Armored knights battled as princesses cut a rug in Brooklyn’s Backyard during a day of good old-fashioned frivolity that showed locals the historical Dark Ages weren’t all doom and gloom, according to a nobleman who organized the affair.
“Basically, it’s good clean fun,” said Count Barry Green, who founded a local chapter of a group that studies pre-17th-century medieval-European cultures, the Society for Creative Anachronism, which bestows titles to those in its ranks.
The society’s free April 29 gathering at Prospect Park’s Grecian Pavilion boasted all the staples of ye olde Renaissance faire, including combat sports, arts and crafts, dancing, and concerts featuring bards who regaled the crowd with ballads even your great-great-grandma is too young to remember, Green said.
“It’s sort of like a multi-ring circus, with many things going on at the same time,” he said.
And although the festivities may have outwardly evoked life in Europe before the 1600s, the society’s social constructs couldn’t be more different from those hierarchies that defined the Middle Ages, according to Green, who described the organization as a meritocracy that bases ranks on skill and character, where anyone who performs daring feats at its annual get-togethers can rise to become king.

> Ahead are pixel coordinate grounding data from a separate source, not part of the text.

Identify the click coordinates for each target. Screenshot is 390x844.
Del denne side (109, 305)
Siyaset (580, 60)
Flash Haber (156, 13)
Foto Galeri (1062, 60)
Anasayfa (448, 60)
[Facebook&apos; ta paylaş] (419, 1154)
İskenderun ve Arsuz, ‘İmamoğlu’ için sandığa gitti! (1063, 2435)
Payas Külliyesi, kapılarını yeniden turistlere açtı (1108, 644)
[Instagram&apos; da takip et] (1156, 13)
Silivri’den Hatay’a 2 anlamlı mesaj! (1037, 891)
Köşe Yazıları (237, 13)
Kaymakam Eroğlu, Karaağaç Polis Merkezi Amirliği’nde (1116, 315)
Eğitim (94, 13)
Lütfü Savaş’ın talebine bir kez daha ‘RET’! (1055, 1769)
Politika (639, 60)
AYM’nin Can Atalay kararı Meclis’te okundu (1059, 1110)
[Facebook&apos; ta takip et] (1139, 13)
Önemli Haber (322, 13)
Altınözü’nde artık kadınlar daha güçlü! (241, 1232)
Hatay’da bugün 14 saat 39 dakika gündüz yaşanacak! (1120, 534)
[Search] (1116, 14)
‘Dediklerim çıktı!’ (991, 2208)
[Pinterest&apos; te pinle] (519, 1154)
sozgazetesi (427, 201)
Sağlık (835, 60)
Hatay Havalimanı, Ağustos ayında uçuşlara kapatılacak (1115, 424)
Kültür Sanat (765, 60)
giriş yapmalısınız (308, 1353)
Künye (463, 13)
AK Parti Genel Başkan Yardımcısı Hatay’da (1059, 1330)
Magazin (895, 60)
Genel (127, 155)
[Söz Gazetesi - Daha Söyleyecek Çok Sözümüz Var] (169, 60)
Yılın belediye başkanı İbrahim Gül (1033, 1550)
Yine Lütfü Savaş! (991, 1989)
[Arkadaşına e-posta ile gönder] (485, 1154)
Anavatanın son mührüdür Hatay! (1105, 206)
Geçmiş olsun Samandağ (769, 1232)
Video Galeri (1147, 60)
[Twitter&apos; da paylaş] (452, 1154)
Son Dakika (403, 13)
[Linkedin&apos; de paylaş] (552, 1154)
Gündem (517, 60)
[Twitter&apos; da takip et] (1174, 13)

“It’s the medieval ages as they should have been,” he said.
And almost all of the attendees crafted their own old-timey getups for the bash, which included cloaks and tunics, along with genuine suits of armor — some of which were the result of years of manual labor, according to Green.
“In the past I made a shirt out of quarter-inch hardened-steel links, and I worked on that over three years,” the nobleman said.